How to best leverage ASP.Net Core Identity for a unique form of multitenancy in a Blazor Server app

Question

I am in the process of designing a Blazor Server app that sits on top of a single MSSQL db.

I have done a fair amount of research and learning on the subject but I am still very new to Core Identity, so I need to better understand how it is meant to be used so that I can properly design the Authentication and Authorization pieces.

The app will consist of organizations. Users can belong to one or more organizations and within each organization, can belong to one of two roles: Coach or Student. But the Coach in one organization could be a student in another organization, and a student could be a student of more than one organization. But all of this should be tied to a single user account/login. If a user belongs to more than one organization, they will be presented with a screen to select which organization they want to access after completing the login process. Once they have selected the organization, their activity and access will be limited to that organization.
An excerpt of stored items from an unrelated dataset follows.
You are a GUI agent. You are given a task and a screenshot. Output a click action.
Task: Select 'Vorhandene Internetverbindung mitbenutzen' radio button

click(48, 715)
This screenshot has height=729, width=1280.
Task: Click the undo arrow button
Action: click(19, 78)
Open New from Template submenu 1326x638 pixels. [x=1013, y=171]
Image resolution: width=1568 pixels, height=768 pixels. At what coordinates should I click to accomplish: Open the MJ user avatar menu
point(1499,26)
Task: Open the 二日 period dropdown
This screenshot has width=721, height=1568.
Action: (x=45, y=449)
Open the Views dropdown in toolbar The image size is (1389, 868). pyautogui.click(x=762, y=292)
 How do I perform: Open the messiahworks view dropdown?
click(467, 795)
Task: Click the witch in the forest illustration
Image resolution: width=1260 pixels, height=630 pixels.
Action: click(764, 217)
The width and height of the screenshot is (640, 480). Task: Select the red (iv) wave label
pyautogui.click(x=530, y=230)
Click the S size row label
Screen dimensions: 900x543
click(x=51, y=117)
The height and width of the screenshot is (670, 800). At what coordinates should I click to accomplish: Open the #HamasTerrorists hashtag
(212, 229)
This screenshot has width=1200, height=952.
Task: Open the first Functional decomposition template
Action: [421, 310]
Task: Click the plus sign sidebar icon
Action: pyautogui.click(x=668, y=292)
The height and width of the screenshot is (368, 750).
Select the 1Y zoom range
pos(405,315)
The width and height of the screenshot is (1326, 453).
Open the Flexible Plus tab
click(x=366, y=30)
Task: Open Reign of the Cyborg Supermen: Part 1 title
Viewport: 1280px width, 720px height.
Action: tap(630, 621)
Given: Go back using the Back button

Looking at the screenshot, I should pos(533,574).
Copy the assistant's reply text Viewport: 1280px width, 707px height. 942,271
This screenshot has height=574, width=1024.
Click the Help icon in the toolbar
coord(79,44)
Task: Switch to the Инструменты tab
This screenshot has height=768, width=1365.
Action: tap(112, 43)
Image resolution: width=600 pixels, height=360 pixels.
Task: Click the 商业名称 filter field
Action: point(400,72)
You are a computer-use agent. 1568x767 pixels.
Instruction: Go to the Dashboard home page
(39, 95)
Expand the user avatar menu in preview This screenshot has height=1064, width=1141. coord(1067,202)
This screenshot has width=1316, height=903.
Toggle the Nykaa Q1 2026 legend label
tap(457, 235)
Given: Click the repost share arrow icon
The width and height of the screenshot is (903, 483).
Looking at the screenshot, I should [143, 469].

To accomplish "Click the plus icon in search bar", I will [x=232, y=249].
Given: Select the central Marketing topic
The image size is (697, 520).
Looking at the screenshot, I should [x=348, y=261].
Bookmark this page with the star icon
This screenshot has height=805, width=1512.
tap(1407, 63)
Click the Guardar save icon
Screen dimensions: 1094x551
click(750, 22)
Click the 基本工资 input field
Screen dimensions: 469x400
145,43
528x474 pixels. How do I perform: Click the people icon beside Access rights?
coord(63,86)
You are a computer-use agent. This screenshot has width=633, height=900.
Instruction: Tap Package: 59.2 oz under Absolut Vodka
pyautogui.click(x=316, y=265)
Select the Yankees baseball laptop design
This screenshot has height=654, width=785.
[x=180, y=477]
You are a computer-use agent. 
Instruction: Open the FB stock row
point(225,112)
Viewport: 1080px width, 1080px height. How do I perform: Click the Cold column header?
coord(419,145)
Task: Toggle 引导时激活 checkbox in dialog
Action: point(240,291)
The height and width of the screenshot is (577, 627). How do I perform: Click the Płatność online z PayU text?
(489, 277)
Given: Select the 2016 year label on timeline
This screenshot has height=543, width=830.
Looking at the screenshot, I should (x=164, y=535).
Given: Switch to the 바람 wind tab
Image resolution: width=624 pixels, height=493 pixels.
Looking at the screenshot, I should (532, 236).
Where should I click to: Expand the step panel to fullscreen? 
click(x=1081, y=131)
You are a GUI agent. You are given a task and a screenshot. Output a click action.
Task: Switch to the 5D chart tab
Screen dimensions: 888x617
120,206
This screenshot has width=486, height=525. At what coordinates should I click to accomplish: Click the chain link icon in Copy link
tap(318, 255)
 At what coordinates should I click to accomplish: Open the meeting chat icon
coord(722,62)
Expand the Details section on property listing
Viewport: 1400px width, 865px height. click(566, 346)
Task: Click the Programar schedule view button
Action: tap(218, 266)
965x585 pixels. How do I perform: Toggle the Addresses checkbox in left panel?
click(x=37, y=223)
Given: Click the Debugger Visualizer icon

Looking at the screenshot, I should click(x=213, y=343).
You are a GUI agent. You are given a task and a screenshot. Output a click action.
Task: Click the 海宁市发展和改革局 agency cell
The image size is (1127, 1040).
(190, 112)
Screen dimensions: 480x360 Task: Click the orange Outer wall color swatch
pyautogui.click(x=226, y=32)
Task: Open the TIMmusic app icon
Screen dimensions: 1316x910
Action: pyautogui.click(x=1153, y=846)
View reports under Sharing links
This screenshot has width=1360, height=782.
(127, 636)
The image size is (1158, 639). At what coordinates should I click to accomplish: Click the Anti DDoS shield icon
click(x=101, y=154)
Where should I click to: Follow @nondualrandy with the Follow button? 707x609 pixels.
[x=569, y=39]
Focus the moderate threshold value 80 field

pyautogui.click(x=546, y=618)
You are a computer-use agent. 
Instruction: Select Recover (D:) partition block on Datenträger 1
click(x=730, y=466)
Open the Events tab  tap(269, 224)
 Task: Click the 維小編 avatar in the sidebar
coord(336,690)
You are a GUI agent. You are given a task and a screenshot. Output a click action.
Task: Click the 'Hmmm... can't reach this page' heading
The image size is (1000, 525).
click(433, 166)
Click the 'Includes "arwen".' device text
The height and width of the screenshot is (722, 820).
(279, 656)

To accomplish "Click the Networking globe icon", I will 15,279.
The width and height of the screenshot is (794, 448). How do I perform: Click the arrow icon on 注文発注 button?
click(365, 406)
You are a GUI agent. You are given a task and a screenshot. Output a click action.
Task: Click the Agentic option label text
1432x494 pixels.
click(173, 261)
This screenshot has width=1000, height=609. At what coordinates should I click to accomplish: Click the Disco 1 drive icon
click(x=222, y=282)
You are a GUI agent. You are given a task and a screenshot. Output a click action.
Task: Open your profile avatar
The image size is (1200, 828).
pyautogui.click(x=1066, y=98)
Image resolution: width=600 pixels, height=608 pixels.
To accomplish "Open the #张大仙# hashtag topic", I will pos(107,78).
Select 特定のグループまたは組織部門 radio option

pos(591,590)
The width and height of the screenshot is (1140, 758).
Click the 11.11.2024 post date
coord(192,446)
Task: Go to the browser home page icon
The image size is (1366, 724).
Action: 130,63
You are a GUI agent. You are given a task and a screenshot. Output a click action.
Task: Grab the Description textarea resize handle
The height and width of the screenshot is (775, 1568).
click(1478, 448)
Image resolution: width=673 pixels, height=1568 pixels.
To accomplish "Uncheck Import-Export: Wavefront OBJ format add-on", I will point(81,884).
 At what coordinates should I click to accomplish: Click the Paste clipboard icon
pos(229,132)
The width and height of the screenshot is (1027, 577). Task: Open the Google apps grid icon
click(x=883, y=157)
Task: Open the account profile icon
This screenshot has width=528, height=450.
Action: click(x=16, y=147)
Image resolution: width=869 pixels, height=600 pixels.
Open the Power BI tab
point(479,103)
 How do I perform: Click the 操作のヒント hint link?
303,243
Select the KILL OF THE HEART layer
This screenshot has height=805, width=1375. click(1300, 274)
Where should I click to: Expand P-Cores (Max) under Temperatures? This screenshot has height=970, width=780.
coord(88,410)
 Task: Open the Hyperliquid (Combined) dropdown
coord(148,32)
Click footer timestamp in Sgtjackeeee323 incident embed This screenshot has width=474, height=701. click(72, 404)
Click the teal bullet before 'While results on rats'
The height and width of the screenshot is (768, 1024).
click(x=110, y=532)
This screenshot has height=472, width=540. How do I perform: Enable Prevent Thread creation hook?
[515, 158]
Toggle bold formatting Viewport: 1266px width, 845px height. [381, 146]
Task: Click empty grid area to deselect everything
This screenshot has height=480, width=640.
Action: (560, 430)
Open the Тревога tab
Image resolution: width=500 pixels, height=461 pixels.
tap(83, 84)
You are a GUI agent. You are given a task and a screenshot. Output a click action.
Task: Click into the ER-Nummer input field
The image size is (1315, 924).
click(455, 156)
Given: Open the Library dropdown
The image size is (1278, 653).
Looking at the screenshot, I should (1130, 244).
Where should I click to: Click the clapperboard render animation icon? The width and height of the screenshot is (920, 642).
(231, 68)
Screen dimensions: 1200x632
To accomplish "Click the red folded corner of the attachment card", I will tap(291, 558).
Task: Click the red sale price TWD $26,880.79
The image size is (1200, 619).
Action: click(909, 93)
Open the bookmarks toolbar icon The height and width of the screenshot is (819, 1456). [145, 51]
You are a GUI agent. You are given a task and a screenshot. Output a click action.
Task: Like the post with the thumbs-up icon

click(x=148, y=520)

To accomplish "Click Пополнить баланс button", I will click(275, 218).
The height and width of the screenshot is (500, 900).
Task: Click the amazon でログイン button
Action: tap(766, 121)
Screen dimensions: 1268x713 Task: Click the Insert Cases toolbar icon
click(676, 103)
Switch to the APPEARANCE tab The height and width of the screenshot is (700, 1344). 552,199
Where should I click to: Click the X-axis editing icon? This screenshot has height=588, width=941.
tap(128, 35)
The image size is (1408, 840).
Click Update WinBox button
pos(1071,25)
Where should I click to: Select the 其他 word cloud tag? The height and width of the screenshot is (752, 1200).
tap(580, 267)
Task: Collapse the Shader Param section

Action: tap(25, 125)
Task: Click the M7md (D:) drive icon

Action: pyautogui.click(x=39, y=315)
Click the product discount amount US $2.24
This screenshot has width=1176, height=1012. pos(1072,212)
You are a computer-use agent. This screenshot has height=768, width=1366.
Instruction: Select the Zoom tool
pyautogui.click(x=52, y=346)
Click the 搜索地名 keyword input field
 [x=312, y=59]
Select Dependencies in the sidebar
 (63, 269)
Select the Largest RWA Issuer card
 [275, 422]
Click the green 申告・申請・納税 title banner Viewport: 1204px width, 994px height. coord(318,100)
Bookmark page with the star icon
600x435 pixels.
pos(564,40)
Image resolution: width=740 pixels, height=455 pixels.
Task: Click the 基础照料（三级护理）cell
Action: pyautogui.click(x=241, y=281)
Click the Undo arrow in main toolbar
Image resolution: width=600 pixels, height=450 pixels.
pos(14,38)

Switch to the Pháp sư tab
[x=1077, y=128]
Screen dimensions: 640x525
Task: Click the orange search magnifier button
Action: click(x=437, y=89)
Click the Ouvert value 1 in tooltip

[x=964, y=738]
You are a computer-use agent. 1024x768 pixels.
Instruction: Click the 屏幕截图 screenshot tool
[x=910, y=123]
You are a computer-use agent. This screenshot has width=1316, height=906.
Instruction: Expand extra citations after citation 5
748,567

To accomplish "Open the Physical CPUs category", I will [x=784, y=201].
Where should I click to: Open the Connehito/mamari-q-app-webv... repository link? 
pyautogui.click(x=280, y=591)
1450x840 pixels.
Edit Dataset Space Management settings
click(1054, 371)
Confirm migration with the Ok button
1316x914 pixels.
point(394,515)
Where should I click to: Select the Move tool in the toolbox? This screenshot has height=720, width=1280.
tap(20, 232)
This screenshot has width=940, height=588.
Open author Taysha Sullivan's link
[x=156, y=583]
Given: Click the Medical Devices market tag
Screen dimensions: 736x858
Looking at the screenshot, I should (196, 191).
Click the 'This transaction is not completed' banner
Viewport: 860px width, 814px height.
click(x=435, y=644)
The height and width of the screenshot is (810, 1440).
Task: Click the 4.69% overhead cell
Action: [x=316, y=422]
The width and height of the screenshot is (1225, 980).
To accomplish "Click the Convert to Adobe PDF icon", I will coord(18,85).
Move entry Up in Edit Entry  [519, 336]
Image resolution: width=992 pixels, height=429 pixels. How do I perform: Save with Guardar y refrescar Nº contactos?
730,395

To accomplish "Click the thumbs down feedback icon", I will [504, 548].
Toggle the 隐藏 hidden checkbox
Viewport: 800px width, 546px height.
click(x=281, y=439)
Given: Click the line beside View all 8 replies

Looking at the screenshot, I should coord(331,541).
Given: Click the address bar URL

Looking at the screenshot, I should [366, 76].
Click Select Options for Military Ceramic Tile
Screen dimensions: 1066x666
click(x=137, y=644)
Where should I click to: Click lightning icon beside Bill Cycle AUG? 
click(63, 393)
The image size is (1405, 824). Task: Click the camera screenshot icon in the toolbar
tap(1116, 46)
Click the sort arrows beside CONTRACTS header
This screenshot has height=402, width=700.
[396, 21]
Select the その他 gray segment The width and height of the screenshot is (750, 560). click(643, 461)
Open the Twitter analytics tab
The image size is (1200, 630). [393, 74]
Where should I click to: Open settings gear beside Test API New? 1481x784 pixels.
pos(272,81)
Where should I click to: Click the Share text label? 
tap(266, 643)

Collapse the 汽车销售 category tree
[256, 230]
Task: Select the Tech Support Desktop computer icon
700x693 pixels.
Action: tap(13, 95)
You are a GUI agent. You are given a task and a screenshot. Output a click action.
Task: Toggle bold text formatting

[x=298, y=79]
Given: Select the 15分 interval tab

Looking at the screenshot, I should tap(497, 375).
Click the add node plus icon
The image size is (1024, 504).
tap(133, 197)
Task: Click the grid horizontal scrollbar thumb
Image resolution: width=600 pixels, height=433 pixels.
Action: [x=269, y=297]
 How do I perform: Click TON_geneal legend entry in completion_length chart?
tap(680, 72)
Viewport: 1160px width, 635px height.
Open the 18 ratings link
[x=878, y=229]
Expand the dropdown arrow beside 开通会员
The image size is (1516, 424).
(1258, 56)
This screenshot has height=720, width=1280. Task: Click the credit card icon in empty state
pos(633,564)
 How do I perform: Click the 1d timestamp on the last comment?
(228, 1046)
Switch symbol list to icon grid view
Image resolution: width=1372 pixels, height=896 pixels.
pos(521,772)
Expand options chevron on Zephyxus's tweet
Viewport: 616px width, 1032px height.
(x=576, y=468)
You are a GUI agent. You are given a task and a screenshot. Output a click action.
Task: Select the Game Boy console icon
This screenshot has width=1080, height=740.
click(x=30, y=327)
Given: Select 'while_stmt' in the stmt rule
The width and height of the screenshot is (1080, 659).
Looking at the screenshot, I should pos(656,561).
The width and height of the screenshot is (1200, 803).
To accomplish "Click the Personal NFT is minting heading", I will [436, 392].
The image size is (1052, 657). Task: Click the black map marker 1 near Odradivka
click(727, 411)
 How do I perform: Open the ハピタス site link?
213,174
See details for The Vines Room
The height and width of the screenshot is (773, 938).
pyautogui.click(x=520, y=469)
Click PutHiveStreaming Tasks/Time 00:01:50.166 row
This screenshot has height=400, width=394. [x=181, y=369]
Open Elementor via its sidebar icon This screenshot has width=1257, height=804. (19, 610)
What would be the proper way to handle this type of arrangement? Since one user could be a coach in one org and a student in another, are roles the proper way to handle that? Or would those be claims where for example I would store the ID of the organization as the value of a claim called "Coach" or "Student"? Or some other way?

Initially, I was planning to only use Identity for Authentication and then use my own custom logic to perform Authorization based on these criteria, but I don't want to reinvent the wheel if I don't have to.

Thanks in advance for your guidance and recommendations on this.